Mas todo o elenco é ótimo, com destaque para a seleção de atores e atrizes negros, algo pelo qual David Simon sempre teve um enorme cuidado em seus seriados, descobrindo grandes atores, como Idris Elba, entre outros. Aqui o destaque fica para os atores que vivem os cafetões negros, os chamados pimps, de roupas coloridas e chapeis de abas largas, que exercem um poder quase magnético sobre as mulheres que estão sob suas asas. Rappers como Method Man e Tariq Trotter, entre outros, conseguem interpretações que demonstram o machismo, a violência e a falta de preparo desses profissionais para a inevitável queda com o surgimento da indústria pornô.

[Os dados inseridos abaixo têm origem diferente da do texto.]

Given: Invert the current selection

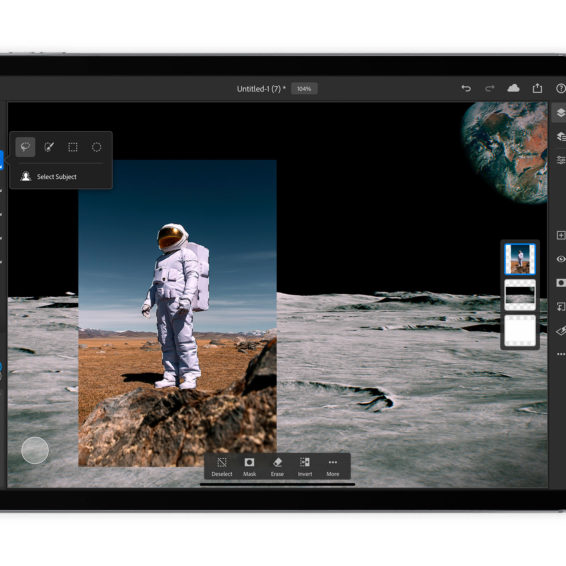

Ainda que em menor escala, mas também presentes, alguns personagens homossexuais surgem, especialmente demonstrando como o simples fato de irem para as ruas à noite poderia fazer com que eles fossem presos. Esse enfoque surge especialmente no personagem vivido por Chris Coy, dono de um bar que inicialmente possuía uma clientela gay, mas remaneja seus negócios para Vincent Martino, personagem vivido por James Franco.

São os dois personagens de Franco, irmãos gêmeos, que conduzem a trama principal. Vincent Martino está em decadência, mas um chefe mafioso simpatiza com sua obstinação e lealdade e lhe oferece seguidos trabalhos. Primeiro, na gerência de um bar e depois na gerência de uma casa de prostituição. Seu irmão, Frank, é viciado em jogos, problemático e dependente do irmão para que lhe pague as dívidas com a Máfia. É a partir desses dois personagens e desse bar que outros personagens vão surgindo, numa construção narrativa bem lenta e gradual. A primeira temporada é importante para estabelecer o chão dos personagens, ou seja, a vivência de cada um deles das ruas e como eles irão se afastar delas. Ao longo do seriado, momentos relacionados ao cinema pornô dão indícios de como esse tema irá crescer na trama.

Ainda assim, a quantidade de cenas de sexo, de nudez, é acima da média, como todo bom seriado da HBO, o que levantou algumas polêmicas em torno do seriado na mídia norte-americana. Mas todas as cenas são importantes para a compreensão desse universo e para estabelecer o drama vivido por seus personagens, para reconstruir uma época em que o corpo humano era mercadoria do mais baixo valor. A direção de arte é cuidadosa, a trilha sonora, com muita música dos anos 1970, é impecável e a fotografia é sensacional. Junte isso ao esmero literário e jornalístico do texto de David Simon e temos aquela que é considerada uma das melhores séries em exibição da HBO. The Deuce retorna em 09 de setembro de 2018 para sua segunda temporada.